----- INPUT -----

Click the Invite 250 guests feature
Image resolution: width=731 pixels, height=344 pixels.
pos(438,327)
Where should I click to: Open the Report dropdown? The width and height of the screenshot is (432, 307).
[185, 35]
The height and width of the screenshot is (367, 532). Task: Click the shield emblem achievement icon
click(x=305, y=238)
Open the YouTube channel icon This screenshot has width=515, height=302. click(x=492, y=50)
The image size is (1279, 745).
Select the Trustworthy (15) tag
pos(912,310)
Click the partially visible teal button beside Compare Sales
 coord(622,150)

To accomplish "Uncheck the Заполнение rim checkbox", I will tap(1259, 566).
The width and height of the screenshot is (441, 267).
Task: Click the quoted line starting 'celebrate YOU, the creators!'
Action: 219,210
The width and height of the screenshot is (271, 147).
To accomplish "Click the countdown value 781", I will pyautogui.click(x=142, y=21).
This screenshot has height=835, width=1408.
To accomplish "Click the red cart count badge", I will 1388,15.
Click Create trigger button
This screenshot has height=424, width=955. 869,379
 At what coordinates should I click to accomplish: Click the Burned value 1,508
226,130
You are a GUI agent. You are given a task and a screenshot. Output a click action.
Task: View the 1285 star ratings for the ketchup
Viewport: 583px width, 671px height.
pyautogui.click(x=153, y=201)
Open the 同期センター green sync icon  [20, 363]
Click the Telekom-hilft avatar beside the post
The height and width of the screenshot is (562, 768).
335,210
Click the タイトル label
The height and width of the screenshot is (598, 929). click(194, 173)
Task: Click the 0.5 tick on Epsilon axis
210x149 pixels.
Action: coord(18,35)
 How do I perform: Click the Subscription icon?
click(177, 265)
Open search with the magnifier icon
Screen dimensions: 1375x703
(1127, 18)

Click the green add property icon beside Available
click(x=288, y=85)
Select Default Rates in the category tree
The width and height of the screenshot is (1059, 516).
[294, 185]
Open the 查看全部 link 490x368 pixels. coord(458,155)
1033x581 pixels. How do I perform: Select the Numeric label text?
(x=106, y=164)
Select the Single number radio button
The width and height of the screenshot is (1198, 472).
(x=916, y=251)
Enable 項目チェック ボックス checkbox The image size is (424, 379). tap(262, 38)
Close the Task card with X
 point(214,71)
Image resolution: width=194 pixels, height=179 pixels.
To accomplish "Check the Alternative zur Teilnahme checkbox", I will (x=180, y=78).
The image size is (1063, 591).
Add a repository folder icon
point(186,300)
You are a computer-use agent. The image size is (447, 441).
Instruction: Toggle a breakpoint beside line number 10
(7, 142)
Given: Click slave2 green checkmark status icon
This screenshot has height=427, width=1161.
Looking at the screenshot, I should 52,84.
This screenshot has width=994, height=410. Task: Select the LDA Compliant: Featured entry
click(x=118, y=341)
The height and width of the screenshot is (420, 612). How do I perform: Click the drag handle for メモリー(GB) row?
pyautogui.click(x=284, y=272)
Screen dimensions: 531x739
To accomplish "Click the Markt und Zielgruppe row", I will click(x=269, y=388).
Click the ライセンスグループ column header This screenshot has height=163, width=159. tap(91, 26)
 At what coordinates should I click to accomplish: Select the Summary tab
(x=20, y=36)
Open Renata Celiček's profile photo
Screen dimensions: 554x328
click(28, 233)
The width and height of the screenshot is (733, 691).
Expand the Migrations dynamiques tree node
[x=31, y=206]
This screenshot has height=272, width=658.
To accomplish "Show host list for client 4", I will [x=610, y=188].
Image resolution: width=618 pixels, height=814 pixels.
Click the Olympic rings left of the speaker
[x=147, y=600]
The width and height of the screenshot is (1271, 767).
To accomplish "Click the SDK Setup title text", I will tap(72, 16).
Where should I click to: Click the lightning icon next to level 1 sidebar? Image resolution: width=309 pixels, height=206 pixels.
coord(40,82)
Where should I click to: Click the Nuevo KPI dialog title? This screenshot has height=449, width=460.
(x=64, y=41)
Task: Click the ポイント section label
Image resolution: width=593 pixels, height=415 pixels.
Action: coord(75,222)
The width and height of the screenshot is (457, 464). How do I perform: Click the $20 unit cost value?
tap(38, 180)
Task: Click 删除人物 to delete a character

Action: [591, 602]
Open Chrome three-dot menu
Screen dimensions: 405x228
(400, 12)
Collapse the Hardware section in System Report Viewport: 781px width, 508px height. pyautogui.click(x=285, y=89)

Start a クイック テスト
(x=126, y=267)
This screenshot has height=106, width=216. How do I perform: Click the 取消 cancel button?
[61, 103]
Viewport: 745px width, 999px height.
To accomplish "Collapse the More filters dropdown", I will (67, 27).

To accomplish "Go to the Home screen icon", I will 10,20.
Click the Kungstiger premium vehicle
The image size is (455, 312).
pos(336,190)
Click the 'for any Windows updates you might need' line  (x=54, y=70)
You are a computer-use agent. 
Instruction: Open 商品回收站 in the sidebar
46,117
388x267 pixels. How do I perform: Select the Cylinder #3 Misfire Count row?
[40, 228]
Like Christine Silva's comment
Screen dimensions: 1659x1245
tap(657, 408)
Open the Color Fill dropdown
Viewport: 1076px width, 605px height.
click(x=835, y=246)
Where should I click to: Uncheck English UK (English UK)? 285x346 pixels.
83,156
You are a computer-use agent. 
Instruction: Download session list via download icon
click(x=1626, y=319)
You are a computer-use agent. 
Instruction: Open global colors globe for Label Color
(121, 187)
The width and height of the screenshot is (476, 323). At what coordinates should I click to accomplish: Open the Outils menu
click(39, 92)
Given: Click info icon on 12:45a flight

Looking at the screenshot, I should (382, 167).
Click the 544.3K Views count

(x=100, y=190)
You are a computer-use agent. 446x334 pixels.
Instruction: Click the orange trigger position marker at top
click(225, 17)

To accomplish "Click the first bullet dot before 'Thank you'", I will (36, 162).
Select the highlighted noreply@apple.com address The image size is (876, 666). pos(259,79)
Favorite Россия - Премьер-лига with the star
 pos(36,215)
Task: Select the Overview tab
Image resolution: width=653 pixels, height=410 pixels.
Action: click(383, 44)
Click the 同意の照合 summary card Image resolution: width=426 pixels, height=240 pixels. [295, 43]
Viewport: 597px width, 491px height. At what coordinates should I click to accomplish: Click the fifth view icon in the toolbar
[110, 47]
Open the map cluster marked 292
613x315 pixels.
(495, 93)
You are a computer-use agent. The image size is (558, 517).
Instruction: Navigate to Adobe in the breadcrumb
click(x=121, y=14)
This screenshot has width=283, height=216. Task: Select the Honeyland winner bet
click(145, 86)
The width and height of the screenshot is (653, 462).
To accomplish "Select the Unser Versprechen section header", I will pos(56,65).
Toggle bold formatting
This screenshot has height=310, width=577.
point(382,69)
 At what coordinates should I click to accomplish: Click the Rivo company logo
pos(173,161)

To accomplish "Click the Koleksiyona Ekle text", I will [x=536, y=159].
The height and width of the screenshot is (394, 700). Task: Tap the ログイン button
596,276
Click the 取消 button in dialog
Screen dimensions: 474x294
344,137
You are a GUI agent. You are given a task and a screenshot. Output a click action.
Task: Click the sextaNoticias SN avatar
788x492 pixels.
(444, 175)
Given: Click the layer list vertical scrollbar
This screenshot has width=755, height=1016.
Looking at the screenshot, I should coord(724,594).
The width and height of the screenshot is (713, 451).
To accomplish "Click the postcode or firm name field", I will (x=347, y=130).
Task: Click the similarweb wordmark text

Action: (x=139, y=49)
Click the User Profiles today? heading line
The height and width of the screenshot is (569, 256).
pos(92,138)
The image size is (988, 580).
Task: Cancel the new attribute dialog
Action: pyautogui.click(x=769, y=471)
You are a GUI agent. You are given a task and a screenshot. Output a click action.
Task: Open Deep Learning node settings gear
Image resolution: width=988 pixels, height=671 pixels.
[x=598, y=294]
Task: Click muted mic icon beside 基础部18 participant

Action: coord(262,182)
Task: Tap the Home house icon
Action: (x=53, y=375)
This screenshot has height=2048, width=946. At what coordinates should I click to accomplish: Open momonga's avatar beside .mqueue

-----

WHAT TO DO: In the records above, the line with "Select the highlighted" marks the start and the line with "Click the 同意の照合" marks the end; copy that stretch exactly, both lines included, and nothing else.

RESULT:
Select the highlighted noreply@apple.com address The image size is (876, 666). pos(259,79)
Favorite Россия - Премьер-лига with the star
 pos(36,215)
Task: Select the Overview tab
Image resolution: width=653 pixels, height=410 pixels.
Action: click(383, 44)
Click the 同意の照合 summary card Image resolution: width=426 pixels, height=240 pixels. [295, 43]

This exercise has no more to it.